Prof. Dr. Bülent Menteş, "Oluşan defektin dikilmesi/primer kapama yönteminin, orta hatta yine oyukluk oluşturması, derinin gerilmesi/çatlaması nedeniyle yeni sinusleri davet etmesi gibi nedenlerle yüksek oranda nükslerle sonuçlandığı bildirilmiştir. Gerginlik nedeniyle de ameliyat sonrası çok uzun süre hareket kısıtlılığı oluşmaktadır. Yara açık bırakıldığında da aylar süren pansumanlar gündeme gelebilmektedir." şeklinde konuştu.
Prof. Dr. Bülent Menteş sözlerini şöyle sürdürdü;
"Ameliyat kaçınılmazsa bunun yandan doku kaydırarak/flep yöntemiyle yapılması literatür ağırlıklı olarak daha güvenlidir.

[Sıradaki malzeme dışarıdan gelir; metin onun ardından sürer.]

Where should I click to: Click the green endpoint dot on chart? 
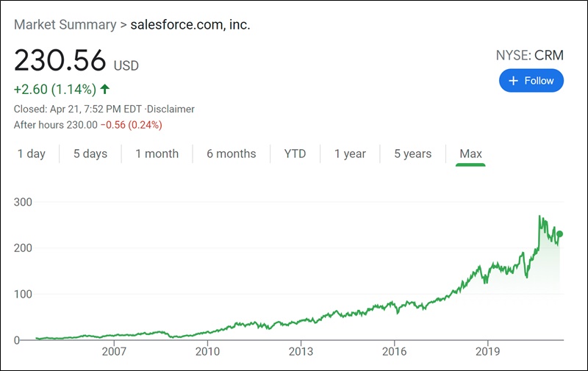(x=560, y=234)
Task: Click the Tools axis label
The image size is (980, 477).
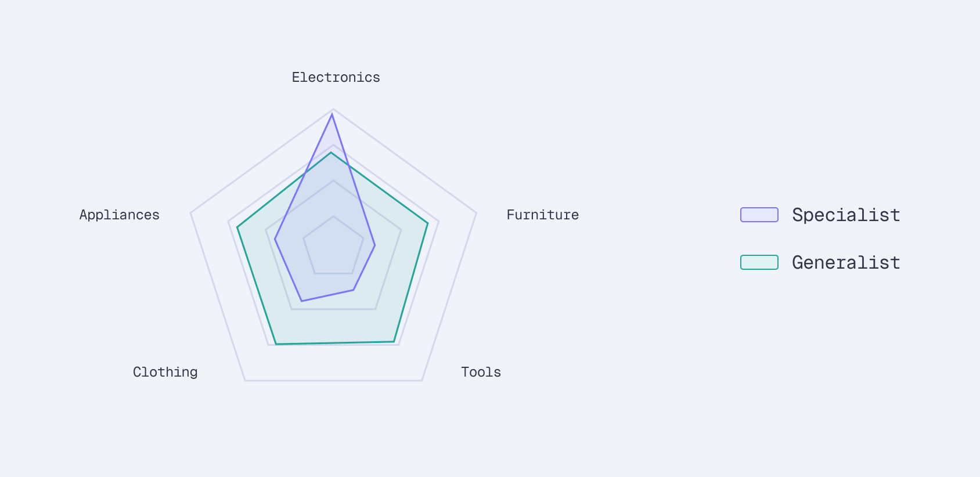Action: [481, 372]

Bu ameliyatlar özellikli ameliyatlardır; ustaca uygulanmaları ve izah edilmeleri gerekir. Tüm tedaviler sonrası ayda ya da iki ayda bir kıl dökücü kremlerle bu bölgenin epilasyonunu, her gün duş alınması, tercihen zeytinyağlı doğal sabunlarla kuyruk sokumunun da sabunlanması, bol suyla iyice durulanması ve iyice kurulanması gibi koruyucu ilkelere uyulması başarı açısından önemlidir."